Now, High-speed Trains in Delhi for Better Connectivity

The city administration has approved three corridors under Regional Rapid Transit System, aimed at better connectivity with the adjoining cities.

Published: 13th June 2014 06:00 AM  |   Last Updated: 13th June 2014 12:44 AM   |  A+A-


NEW DELHI: The city administration has approved three corridors under Regional Rapid Transit System, aimed at better connectivity with the adjoining cities.

The administration approved the project after the National Capital Regional Planning Board had sent for a recommendation. 

The system promises high-speed trains running at an interval of five to six minutes, reducing travel time and ensuring comfort for thousands of commuters who travel between Delhi and the neighbouring states.

Connecting Delhi with Panipat, Alwar and Meerut in the first phase, the city administration has given the green signal and it is excepted to get operational by 2016.

“The three corridors -- Delhi-Meerut, Delhi Panipat and Delhi-Alwar - has been finalised  and the alignment for 111 km long Delhi Panipat, 180 km long Delhi-Alwar and 90 km long Delhi-Meerut RRTS has been finalized,” said the Special Commissioner (Transport) Kuldeep Singh Gangar.

The total length of the three corridors is 349 kms, as the Delhi-Alwar corridor terminated at Gurgaon at Delhi Border.

The project will include laying of tracks for high-speed trains, which will then be integrated with the existing Delhi Metro railway to ensure first and last mile connectivity.

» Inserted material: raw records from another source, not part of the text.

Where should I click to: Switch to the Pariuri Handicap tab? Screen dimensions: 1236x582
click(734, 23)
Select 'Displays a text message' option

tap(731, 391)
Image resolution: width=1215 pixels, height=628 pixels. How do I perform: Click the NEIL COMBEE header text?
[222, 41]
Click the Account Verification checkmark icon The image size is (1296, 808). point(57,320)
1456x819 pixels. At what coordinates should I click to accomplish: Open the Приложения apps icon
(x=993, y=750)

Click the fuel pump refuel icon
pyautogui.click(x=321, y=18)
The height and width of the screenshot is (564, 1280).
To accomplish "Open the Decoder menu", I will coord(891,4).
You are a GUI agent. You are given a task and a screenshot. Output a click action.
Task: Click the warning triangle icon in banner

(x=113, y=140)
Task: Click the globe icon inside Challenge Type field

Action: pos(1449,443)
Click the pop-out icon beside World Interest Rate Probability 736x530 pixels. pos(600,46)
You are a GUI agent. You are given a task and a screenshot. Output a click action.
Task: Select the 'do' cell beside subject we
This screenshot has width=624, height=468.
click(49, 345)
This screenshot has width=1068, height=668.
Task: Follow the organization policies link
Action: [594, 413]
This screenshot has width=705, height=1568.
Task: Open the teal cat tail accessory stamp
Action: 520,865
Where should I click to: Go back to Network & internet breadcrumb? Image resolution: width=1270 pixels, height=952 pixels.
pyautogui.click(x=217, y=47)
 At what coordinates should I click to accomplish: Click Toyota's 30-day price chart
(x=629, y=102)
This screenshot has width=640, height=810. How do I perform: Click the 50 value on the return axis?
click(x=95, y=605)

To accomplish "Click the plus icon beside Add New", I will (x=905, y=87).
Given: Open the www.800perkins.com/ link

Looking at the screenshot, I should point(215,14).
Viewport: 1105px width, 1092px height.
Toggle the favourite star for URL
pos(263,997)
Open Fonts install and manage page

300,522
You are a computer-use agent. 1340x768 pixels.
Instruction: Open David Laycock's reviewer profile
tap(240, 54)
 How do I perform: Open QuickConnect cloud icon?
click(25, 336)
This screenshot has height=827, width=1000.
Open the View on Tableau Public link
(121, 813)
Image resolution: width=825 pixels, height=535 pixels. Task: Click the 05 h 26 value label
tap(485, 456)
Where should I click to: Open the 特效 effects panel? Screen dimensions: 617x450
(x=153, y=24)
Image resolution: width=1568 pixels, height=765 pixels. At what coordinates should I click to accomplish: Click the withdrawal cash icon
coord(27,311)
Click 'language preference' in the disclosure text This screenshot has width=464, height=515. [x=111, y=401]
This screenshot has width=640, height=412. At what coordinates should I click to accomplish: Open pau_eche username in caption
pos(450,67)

“Broad gauge tracks and trains running at speeds of up to 160 km per hour, the corridors will be seamlessly integrated through multimodal integration system with Delhi Metro, airports and bus terminus,” said the officer.

The Delhi-Meerut corridor, through Anand Vihar to Sarai Kale Khan would be implemented as per the proposal of NCRPB and also will be supported by the Metro Department. 

The multi-crore project will also address the problem of shrinking spaces for creating new roads and highways.

The system has also borrowed design from London, Paris and New York rail network models, where underground tubes are seamlessly merged with high-speed rail networks.